● **WRITTEN TASK 1**:
In the Common Lisp message below, in what order does the writer say handlers should be searched?

● **PASSAGE PROVIDED**:
===============

This message is just about the issues of the order of searching handlers
and restarts.  I'll reply to the rest separately.

    Date: Fri, 2 Jun 89 17:45:36 PDT
    From: Richard P. Gabriel <rpg@lucid.com>

    While doing this I noticed some omissions. I wonder whether
    we need to go to X3J13 to fix these or whether we can simply add the
    right stuff. 

I'm glad you're checking this for omissions.  I think Kent's document
is much more appropriate as a tutorial introduction to the ideas than
as a language standard.  As with the rest of Common Lisp, we must be
very careful that no unintended changes to the language definition
are introduced while improving the way that that definition is described,
but at the same time we need a much less ambiguous definition now that
we are exposing the langauge to a wider audience.

As for the process, I think anything that might conflict with current
practice should go through X3J13, since a lot of implementations have
already jumped the gun and implemented some version of the ANSI CL
condition system.  Where it's only a clarification of something, and
either all known current practice agrees with what you wrote, or we're
confident no user programs care, I think we might be justified in
bypassing the process in the interests of time.

    First, the precise order of search for handlers is not specified. It
    states that a dynamically inner handler-bind, for example, establishes
    handlers that are more specific than outer ones, but there is no order
    specified within a handler-bind. Because the order matters only when
    two handlers apply to the same condition, I suggest the rule be the
    same as the class precedence list order.

I'm convinced this is wrong.  The order of searching handlers should be
the order that they are written, not a more "intelligent" order that
might or might not be what the programmer intended.  I don't buy the
analogy to methods here:  To me, the type-specifier in front of a
handler in handler-bind is just a convenient abbreviation for a typep
test in the body of the handler, and should be semantically equivalent.

===============

● **RECORDS FOR PROCESSING**:
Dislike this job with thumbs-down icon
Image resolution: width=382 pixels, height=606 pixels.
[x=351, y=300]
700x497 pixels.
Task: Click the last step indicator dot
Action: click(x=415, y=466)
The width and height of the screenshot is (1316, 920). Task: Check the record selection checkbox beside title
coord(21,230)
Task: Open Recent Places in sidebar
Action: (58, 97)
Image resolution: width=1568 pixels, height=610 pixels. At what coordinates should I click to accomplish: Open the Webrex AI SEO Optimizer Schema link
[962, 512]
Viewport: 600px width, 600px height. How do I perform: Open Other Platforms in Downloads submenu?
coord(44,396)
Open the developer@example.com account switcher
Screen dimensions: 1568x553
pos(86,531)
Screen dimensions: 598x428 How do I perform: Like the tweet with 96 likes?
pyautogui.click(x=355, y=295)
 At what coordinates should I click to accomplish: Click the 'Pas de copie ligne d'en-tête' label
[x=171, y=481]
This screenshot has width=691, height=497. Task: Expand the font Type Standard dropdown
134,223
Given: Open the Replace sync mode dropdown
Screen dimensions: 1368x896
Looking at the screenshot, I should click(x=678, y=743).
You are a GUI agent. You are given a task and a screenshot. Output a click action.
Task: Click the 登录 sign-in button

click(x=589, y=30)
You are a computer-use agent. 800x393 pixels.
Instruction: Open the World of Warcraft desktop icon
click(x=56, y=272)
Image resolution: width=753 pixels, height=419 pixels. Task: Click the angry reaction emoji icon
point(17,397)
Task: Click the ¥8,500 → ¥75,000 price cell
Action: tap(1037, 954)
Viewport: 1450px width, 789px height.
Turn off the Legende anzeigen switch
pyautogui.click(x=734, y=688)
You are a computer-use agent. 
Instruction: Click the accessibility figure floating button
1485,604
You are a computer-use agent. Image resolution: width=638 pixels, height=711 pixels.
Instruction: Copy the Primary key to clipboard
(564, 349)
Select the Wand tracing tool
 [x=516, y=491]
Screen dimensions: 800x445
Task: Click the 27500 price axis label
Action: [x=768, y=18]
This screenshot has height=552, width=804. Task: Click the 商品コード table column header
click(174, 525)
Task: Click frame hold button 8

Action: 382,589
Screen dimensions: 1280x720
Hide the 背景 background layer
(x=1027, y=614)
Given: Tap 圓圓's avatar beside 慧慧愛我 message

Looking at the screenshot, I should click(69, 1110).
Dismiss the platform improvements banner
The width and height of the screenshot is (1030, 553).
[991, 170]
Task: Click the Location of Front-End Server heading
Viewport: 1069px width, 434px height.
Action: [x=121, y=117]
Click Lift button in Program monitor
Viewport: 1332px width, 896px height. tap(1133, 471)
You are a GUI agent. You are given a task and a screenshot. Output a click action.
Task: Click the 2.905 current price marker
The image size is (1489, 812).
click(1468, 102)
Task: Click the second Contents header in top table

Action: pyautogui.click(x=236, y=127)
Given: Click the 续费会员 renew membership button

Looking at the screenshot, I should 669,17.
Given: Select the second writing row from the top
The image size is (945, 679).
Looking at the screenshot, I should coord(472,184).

===============

● **WRITTEN TASK 2**:
Please copy word for word the stretch of the records above from their first line through the line that contains "Looking at the screenshot, I should click(x=678, y=743).", including both of those lines.

● **WRITTEN ANSWER 1**:
In the order that they are written.

● **WRITTEN ANSWER 2**:
Dislike this job with thumbs-down icon
Image resolution: width=382 pixels, height=606 pixels.
[x=351, y=300]
700x497 pixels.
Task: Click the last step indicator dot
Action: click(x=415, y=466)
The width and height of the screenshot is (1316, 920). Task: Check the record selection checkbox beside title
coord(21,230)
Task: Open Recent Places in sidebar
Action: (58, 97)
Image resolution: width=1568 pixels, height=610 pixels. At what coordinates should I click to accomplish: Open the Webrex AI SEO Optimizer Schema link
[962, 512]
Viewport: 600px width, 600px height. How do I perform: Open Other Platforms in Downloads submenu?
coord(44,396)
Open the developer@example.com account switcher
Screen dimensions: 1568x553
pos(86,531)
Screen dimensions: 598x428 How do I perform: Like the tweet with 96 likes?
pyautogui.click(x=355, y=295)
 At what coordinates should I click to accomplish: Click the 'Pas de copie ligne d'en-tête' label
[x=171, y=481]
This screenshot has width=691, height=497. Task: Expand the font Type Standard dropdown
134,223
Given: Open the Replace sync mode dropdown
Screen dimensions: 1368x896
Looking at the screenshot, I should click(x=678, y=743).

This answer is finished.